Wie kommt die Birne in die Flasche?

Essen, Trinken und Genuss – hätten Sie's gewusst?

Eine Flasche, in der eine ganze Birne schwimmt, ist etwas Besonderes: das bekannteste Destillat dieser Art ist der Williams-Christ-Brand „mit Birne“. Die Williams Christ ist eine der wichtigsten Birnensorten in Europa und für ihr intensives Aroma und das weich schmelzende Fruchtfleisch bekannt.

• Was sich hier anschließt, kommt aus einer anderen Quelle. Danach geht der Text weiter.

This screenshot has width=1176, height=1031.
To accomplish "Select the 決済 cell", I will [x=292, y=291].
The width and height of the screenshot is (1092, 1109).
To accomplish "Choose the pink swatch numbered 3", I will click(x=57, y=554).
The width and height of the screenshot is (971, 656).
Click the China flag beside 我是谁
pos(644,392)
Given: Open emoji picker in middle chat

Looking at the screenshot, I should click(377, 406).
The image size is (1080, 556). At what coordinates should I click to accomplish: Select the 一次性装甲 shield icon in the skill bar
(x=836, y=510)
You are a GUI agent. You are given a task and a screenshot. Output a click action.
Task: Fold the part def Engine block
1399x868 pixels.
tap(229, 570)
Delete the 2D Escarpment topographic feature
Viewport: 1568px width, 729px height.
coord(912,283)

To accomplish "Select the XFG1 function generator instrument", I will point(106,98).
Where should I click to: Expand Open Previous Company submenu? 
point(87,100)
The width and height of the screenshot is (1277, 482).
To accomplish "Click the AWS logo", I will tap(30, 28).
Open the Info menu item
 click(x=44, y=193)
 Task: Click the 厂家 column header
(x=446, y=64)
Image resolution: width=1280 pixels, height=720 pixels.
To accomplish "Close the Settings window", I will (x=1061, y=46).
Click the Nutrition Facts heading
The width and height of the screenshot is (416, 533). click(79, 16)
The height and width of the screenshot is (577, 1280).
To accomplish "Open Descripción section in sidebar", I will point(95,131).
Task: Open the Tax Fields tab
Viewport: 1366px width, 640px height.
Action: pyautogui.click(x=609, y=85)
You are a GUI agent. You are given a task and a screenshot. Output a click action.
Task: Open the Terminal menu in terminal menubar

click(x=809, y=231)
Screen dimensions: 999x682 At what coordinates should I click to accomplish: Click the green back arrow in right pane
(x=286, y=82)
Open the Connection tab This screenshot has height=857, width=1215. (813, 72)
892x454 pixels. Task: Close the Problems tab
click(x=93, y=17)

Die Birne in der Flasche wurde von einer Familie im Wallis erfunden. Diese stülpte im Frühling leere Glasflaschen über die Blüten oder sehr jungen Früchte und band die Flaschen kopfüber an einem Zweig fest. Die Methode funktioniert, solange die Birnen noch so klein sind, dass sie durch den Flaschenhals passen. Am besten geeignet sind bauchige Flaschen mit kurzem Hals. Die Birnen wachsen und reifen im Inneren der Flaschen weiter. Ende August bis Anfang September sind die Williams-Christ-Birnen reif und werden am Stiel abgeschnitten. Nach der Ernte wird die Birne für drei Monate in Alkohol eingelegt, danach wird die Flasche mit Birnenbrand aufgefüllt.
Neben dieser aufwändigen Methode gibt es noch ein kostengünstigeres Verfahren. Dafür wird eine bereits reife Birne in eine Flasche ohne Boden gegeben. Erst danach wird der Flaschenboden angeklebt. Bei genauerer Betrachtung ist an diesen Flaschen die geklebte Fuge erkennbar.